I’m going to become more attractive or more delusional, I haven’t decided yet.
My 5-year-old, “can I say bad words in my brain.” I said yes. She’s just standing there with the biggest smile. Pretty sure she’s saying bad words.
Me: Time to relax and get into bed!
The Internet: Wanna read something upsetting first?
Me: Yes, obviously.
[sequel to Thor Ragnarok]
ME: *buying tickets for me and 3 friends* Four for Thor 4 at 4:44, por favor
CINEMA GUY: *for the 6th time this week* Please stop doing this
“Whatever you do in bed, Sealy supports it”. Clearly whoever came up with that ad doesn’t watch CSI.
I want to live in a clean house but the whole living in it is really getting in the way.
Priest Client: “So, how is my floor mural coming along?”
Michelangelo: [slowly turning the blueprint in his hands 180 degrees] “Shiiiiiit.”
The way my kids use toothpaste they’ll never have a cavity in their bathroom sink
The Santa Clause (1994) A man gains a ton of weight after murdering a stranger on his roof
Mom: So, do you have someone special in your life?
Me: Define “someone”
Mom: You know, a boyfriend.
Me: Define “boyfriend”
[speed dating]
Me: “Facebook or Twitter?”
Her: “Face…”
Me: “Have a nice life.”
Streaming Service: We think this wholesome comedy would be great!
Me: hmmm
Streaming: How about thoughtful calm drama parallel of life
Me: 🤔
Streaming: ok…how about a depressing cult docu-series that will fill you with a rage that will not die
Me: ya ya that’s the one
I wash my whites separately but what do I do with the shirt I was wearing while eating spaghetti.
[Inspecting car]
*kicks tire*
“Mmhm just as I suspected, it can withstand a single kick.”

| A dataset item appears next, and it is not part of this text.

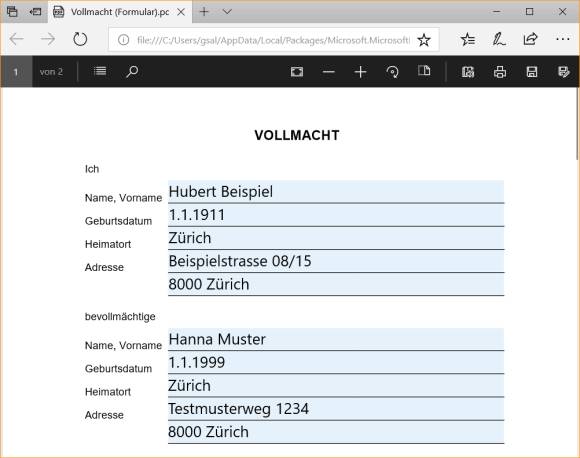The width and height of the screenshot is (580, 458).
Task: Add this page to favorites star
Action: (x=424, y=40)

Not all heroes wear capes…
(it starts to rain)
worms: the revolution has begun.
Got in a fight with the wife so I didn’t let her sleep on the couch with me last night.
Him: I got 99 problems but you ain’t one.
Her: Just wait.
*gets a paper cut opening a bill*
Ah, yes, capitalism.
“Finally there’s Whatsapp stories!” – said no one ever
When a guy on a date says “how are you still single” apparently you’re not supposed to tell him
My neighbours claim to be huge Disney fans but called the cops when I mowed the lawn Winnie the Pooh style
Wife: I don’t feel like he makes our relationship a priority
Marriage counselor: would you like to respond?

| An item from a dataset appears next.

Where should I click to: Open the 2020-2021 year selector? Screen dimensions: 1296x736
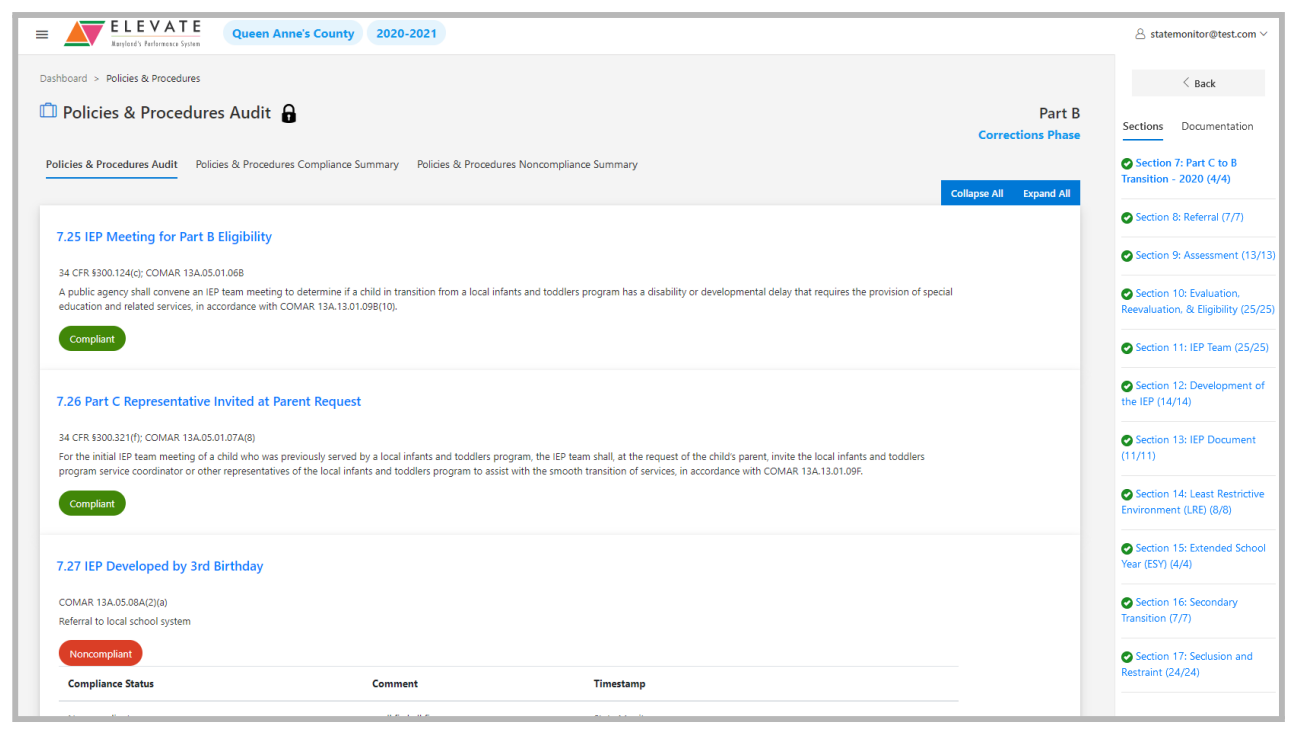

Me: *just absolutely going to town on a calzone*
Just discovered that the self checkout area is not what you’d think.
I like to think my essence leaves my body at night, and walks the lonely streets trying to eat custard with chopsticks.
Lockdown was an unfortunate time for the launch of my party supplies business. I’ve got more unsold piñatas than you can shake a stick at.
there should be a “take your friend to work day” so we can actually see what our friends do all day and meet the characters from all their work stories
If you read the instructions carefully, the first step to making any microwavable lunch is to throw away the box and dig it out of the trash
My 4-year-old daughter wants anything she sees in a commercial.
Today I had to explain to her why I can’t get her Viagra.